Today we may take our water for granted, but late 19th century Manhattanites understood that without the Old Croton Aqueduct, New York would never become the great city it hoped to be. The Water Terrace Fountain, as the Bethesda monument was originally known, would celebrate the birth of a great Metropolis. To Olmstead and Vaux, memorializing the Old Croton Aqueduct, which brought fresh, clean water to the city, was of a piece with their vision for Central Park as a place where ordinary people could free themselves from the miasma of crowded slum conditions and breathe good, clean air.
The Central Park Commission chose an unlikely sculptor to complete the fountain project: Emma Stebbins, born in 1815 to a wealthy New York City family, was a relatively unknown artist and the first woman to receive a commisison for a major work of art in New York City (That Emma’s brother Henry Stebbins was president of the Central Park Board of Commissioners may have helped her to secure the coveted job.)
Emma Stebbins was an open lesbian whose intimate cicle included many of the colorful bohemian celebraities of the day including actress Mailda Hays and African American/Native American sculptor Edmonia Lewis.

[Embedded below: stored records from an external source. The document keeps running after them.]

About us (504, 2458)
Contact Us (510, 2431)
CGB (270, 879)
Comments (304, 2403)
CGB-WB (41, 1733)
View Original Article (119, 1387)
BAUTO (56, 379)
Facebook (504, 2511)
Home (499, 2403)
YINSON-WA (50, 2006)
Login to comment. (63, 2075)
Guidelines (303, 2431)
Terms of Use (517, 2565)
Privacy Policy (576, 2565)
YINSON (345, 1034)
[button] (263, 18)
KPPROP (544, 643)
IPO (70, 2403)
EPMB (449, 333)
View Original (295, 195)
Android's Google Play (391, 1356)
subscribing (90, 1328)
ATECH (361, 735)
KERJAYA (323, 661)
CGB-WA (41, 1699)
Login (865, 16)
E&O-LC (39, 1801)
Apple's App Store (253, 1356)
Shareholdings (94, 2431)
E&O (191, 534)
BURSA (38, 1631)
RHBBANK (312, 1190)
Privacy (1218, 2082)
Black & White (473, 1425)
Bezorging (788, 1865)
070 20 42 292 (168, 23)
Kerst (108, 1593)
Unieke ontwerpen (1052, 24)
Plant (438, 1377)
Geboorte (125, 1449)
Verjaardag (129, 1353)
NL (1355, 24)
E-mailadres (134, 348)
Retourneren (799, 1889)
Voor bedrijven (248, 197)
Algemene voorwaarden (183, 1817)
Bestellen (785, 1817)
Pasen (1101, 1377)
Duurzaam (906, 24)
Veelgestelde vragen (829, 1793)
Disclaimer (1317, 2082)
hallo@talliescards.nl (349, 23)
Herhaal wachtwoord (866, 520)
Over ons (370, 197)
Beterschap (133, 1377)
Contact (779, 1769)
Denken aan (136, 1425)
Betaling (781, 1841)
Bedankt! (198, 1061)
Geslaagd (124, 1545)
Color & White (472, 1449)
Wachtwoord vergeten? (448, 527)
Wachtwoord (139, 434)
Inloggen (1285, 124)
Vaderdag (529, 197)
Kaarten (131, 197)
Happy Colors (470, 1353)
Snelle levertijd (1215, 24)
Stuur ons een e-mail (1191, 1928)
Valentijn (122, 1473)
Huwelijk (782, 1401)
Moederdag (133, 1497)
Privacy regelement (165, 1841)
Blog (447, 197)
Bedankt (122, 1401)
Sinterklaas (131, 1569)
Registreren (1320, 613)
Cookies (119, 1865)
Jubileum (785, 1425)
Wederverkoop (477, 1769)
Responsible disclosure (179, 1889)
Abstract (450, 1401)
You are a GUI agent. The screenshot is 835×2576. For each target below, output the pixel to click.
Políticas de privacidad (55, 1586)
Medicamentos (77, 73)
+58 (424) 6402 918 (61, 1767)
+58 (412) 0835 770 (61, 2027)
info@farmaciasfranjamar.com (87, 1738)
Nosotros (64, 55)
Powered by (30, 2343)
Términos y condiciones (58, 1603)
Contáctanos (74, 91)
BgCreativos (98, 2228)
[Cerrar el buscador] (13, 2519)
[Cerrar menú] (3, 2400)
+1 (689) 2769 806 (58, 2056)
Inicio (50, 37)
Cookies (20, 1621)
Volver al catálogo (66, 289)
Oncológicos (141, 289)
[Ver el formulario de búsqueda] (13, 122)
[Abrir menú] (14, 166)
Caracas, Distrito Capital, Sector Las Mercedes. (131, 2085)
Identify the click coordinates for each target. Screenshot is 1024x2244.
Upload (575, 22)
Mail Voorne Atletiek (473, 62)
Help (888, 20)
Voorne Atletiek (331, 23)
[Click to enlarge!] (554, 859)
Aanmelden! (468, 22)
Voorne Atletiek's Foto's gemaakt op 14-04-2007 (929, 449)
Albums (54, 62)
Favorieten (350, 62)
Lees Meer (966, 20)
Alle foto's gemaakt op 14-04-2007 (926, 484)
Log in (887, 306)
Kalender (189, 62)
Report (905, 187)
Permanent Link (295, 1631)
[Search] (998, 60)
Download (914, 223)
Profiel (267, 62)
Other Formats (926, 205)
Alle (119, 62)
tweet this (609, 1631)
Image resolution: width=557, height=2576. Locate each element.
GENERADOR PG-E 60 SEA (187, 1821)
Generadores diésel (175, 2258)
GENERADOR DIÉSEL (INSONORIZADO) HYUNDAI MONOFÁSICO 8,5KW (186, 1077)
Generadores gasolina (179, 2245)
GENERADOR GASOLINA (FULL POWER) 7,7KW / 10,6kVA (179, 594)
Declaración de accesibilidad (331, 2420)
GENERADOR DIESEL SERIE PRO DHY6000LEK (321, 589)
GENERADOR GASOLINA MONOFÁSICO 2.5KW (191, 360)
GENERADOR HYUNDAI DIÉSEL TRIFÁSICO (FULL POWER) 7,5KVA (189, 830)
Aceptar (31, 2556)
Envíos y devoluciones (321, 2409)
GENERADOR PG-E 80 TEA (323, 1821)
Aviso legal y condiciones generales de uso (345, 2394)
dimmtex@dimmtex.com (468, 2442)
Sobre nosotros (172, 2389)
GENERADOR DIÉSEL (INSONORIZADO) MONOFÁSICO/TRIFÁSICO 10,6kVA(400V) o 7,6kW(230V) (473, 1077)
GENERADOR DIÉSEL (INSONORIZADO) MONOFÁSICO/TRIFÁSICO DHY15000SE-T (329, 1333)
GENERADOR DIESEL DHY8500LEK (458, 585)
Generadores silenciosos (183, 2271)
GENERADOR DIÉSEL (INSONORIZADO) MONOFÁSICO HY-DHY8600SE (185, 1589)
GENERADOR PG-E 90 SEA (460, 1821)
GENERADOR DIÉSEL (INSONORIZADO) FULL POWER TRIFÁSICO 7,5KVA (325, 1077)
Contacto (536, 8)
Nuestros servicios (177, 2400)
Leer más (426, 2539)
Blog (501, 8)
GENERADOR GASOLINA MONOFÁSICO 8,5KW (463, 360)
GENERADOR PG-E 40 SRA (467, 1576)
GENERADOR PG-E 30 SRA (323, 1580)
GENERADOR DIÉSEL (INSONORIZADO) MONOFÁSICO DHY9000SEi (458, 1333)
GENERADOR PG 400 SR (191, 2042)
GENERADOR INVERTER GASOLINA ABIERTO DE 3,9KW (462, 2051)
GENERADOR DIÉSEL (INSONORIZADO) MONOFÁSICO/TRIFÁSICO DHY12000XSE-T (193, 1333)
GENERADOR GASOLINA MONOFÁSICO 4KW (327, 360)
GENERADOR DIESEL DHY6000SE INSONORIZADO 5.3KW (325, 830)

Rather than memorialize the engineers or workers who constructed the Croton Aqueduct, Stebbins chose to go with an allegorical image: Her 1872 design for the fountain called for an eight-foot-tall bronze neoclassical angel. This physically imposing figure holds a lily, representing purity. The four cherubim below the angel represent health, purity, temperance and peace. At the time of the sculpture’s dedication in 1873, this particular imagery would have been understood to reference the temperance movement. The installation of public water fountains. in fact, was a major goal of the National Woman’s Temperance Union’s organizing convention of 1874. So while today we might see the Bethesda Fountain as an example of staid civic peity, viewers of Stebbins’ era would likely have identified this monument specifically with a political movement led by powerful women. (Leaders of the temperance movement would later form the militant core of women’s suffrage organizations.)
Yet behind the larger themes, there is a much more personal and emotional story.
At the dedication of the Angel of the Waters in 1873, Emma Stebbins quoted a passage from the Bible:
“Now there is at Jeruslaem by the sheep market a poool, which is called… Bethesda… whoever then first after the troubling of the waters stepped in was made whole of whatsoever disease he had.” John 5:2-4
Her audience might have seen this as a reference to the ravages of cholera before clean Croton Water arrived in the city. But the sculptor herself might have wanted to convey other, more personal concerns. The angel’s face bears a strong resemblance to Stebbins’ lover, the famous stage actress Charlotte Sanders Cushman. At the time, Cushman was dying of breast cancer. Perhaps Stebbins put her own passionate hope for healing and rebirth into her best-known work. Cushman died in 1876, three years after the statue’s dedication.